Le quattro nobili verità (in sanscrito: चत्वारि आर्यसत्यानि catvāri-ārya-satyāni, pālicattāri ariya-saccāni, cinese 四諦 pinyinsì dìWade-Gilesssu-ti, giapponeseshitai, tibetano 'phags pa'i bden pa bzhi, bden pa rnam pa bzhi, coreano 사제 sa che, vietnamitatứ đế) rappresentano un elemento cardine della dottrina buddista.
La narrazione classica delle vicende che portarono Siddhārtha Gautama, detto il Buddha, a sviluppare la dottrina della religione, di cui fu il primo maestro, lo riporta tanto sollecito e ansioso di risolvere il problema esistenziale di base della vita umana, dall'abbandonare la vita principesca di palazzo per intraprendere le varie vie di ricerca e di pratica religiosa del tempo.
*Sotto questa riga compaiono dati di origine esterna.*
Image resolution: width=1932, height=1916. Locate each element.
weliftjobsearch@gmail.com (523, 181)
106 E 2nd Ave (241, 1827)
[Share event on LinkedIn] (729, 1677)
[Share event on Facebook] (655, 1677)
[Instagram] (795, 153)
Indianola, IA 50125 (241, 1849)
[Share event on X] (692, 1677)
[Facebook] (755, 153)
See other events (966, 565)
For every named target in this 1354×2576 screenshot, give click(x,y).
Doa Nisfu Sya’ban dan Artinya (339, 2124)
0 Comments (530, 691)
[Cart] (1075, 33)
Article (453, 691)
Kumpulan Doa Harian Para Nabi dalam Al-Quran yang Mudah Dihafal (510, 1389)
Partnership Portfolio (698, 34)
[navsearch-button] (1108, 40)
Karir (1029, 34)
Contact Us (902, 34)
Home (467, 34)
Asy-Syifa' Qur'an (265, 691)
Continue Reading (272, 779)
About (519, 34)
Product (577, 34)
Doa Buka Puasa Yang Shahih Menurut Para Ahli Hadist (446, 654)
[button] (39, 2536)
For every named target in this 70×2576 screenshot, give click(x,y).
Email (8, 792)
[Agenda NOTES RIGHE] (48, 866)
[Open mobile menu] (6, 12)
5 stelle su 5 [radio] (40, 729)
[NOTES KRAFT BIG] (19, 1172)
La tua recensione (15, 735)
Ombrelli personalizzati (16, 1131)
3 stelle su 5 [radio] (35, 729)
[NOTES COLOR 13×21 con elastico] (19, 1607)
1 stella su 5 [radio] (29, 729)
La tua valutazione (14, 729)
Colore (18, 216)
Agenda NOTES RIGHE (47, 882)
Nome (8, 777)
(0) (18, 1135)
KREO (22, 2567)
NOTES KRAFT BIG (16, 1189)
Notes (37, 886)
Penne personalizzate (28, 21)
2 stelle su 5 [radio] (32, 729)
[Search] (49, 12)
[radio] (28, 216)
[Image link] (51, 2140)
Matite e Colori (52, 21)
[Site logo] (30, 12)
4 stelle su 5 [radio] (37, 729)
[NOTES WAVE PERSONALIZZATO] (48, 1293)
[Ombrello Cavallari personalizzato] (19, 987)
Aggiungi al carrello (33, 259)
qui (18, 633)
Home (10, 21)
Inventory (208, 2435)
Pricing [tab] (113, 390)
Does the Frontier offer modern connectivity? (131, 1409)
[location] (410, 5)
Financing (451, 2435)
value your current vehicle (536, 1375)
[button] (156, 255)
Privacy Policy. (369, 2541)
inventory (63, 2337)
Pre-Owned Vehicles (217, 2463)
La prima conclusione ferma di tale ricerca fu lo sviluppo della dottrina delle quattro nobili verità, della cui essenza gli sorse la consapevolezza durante una meditazione condotta nel Parco dei Cervi (o delle gazzelle) di Sārnāth, presso Varanasi.
La formulazione delle quattro nobili verità
La formulazione classica delle "quattro nobili verità", esposta nel "Discorso della messa in moto della ruota della Dottrina" (Dharmacakrapravartana Sūtra, sans., Dhammacakkappavattana Sutta, pāli)[1] è:
Nella vita degli esseri senzienti (sanscritosattva, pālisatta, cin. 衆生 zhòngshēng, giapp. shūjō, tib. sems-can), tra cui l'essere umano, è insita la "sofferenza" (Duḥkha) Tale esperienza del dolore riguarda anche i momenti di "appagamento" e "serenità" in quanto essi stessi impermanenti. Nei testi canonici il Buddha Shakyamuni individua otto tipi di dolore:
Il dolore della nascita, causato dalle caratteristiche del parto e dal fatto di generare le sofferenze future.
Il dolore della vecchiaia, che indica l'aspetto di degrado dell'impermanenza.
Il dolore della malattia, determinato dallo squilibrio fisico.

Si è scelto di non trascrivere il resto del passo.